The above discussion shows that law, morality and public policy function in complementarity, as is the case between each to each. Each contributes to the formation and evolution of the other. But this does not mean that one is the only means or end to the other. Law respects, contains and enforces morality. In the same way, morality directs, supports and enhances law. Similar is the nexus between morality and public policy. Morality directs, supports and enhances public policy. Like law, public policy respects, contains and enforces morality. Law and public policy exist in the same relation of interdependence. Law contains, respects and enforces public policy. Like morality, public policy directs supports and enhances law. Thus function law, morality and public policy together as fundamentally intertwined factors working for the accomplishment of human flourishing within a systematically functioning society. To conclude, law, morality and public policy, functioning in correspondence and complementarity, promote the welfare and development of human society under a systematic state mechanism.

Works Cited

  • Bix, Brian. “Natural Law Theory.” Patterson 223-40.

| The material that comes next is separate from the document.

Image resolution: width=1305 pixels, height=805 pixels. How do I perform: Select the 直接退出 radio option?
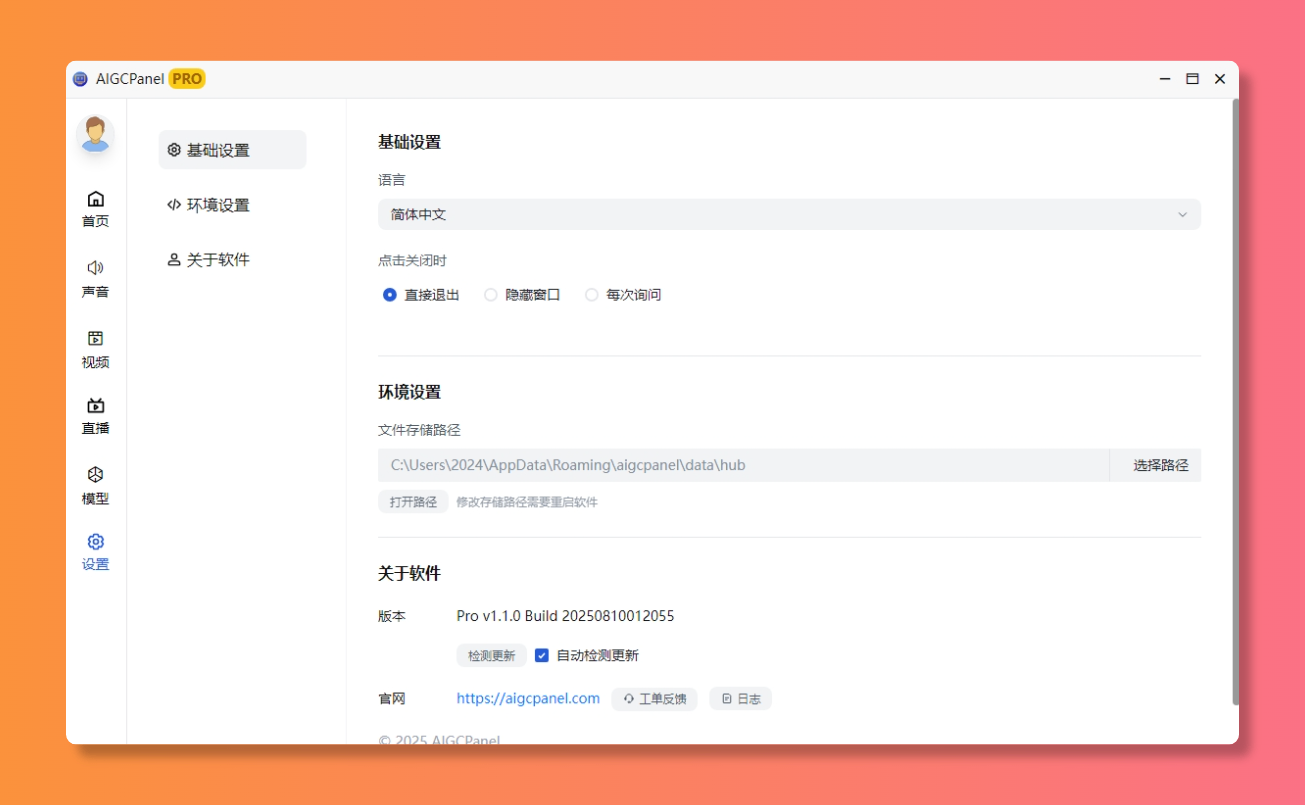pos(390,295)
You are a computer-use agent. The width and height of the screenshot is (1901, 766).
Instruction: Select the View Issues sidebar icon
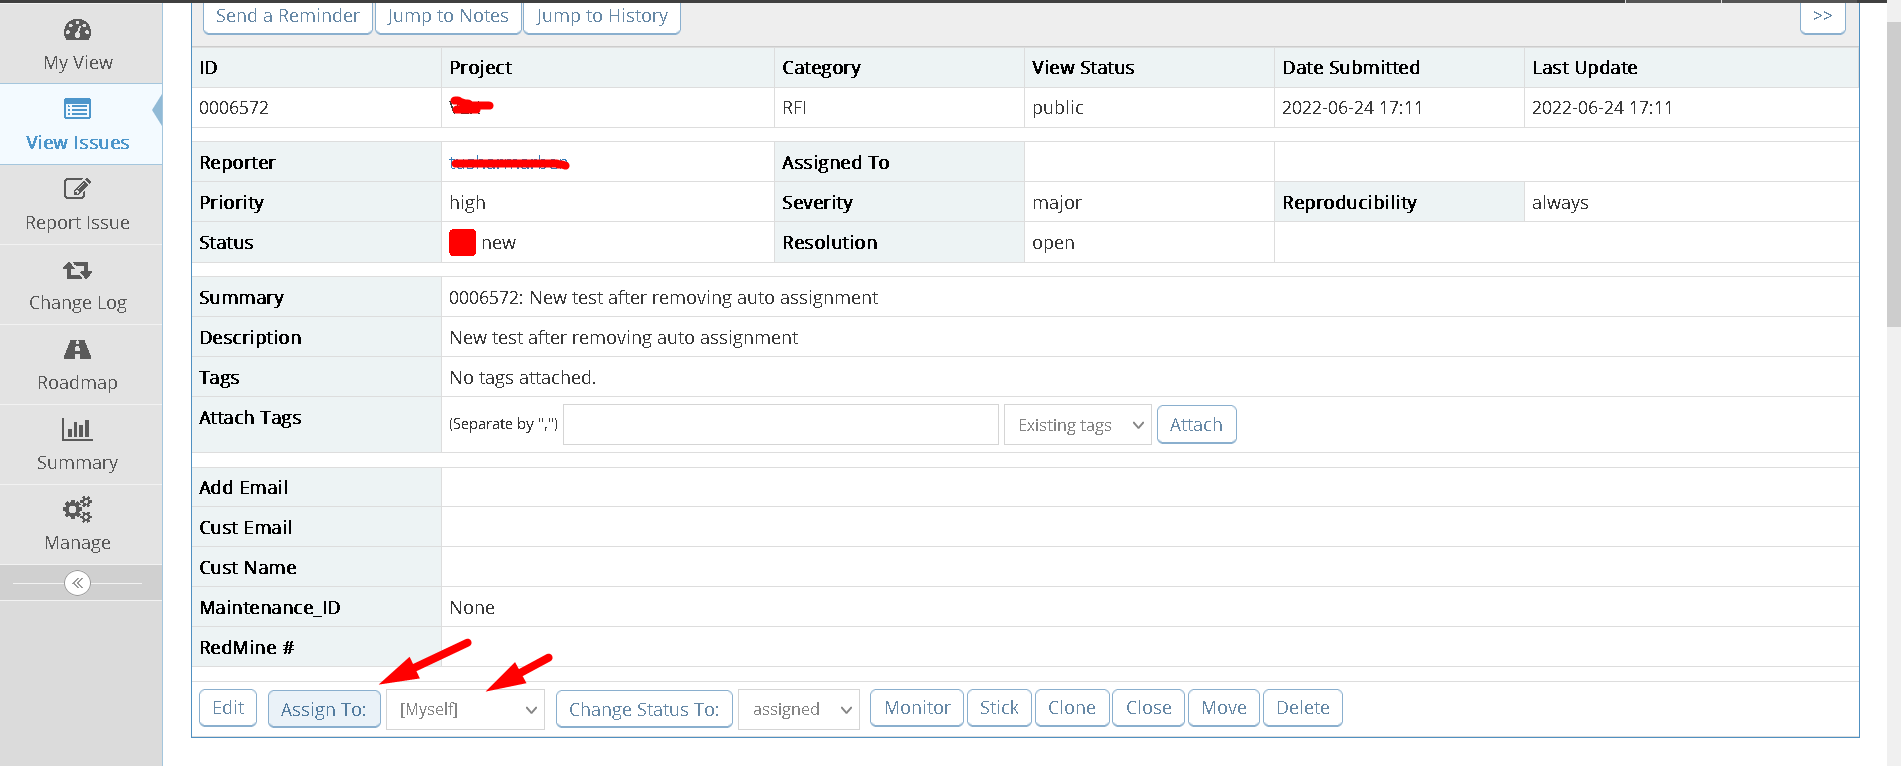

  • Coleman, Jules L. and Brian Leiter. “Legal Positivism.” Patterson   241-60.
  • Greenawalt, Kent. “Legal Enforcement of Morality.” Patterson 475-87.
  • Patterson, Dennis. Ed. A Companion to the Philosophy of Law and Legal Theory. Massachusetts: Blackwell, 1996.
  • Shiner, Roger A. “Law and Morality.” Patterson 436-49.  
  • Smith, Patricia. “Feminist Jurisprudence.” Patterson 302-10.
  • Weeramantry, C.G. An Invitation to the Law. New Delhi: Lawman Pvt. Ltd., 1998.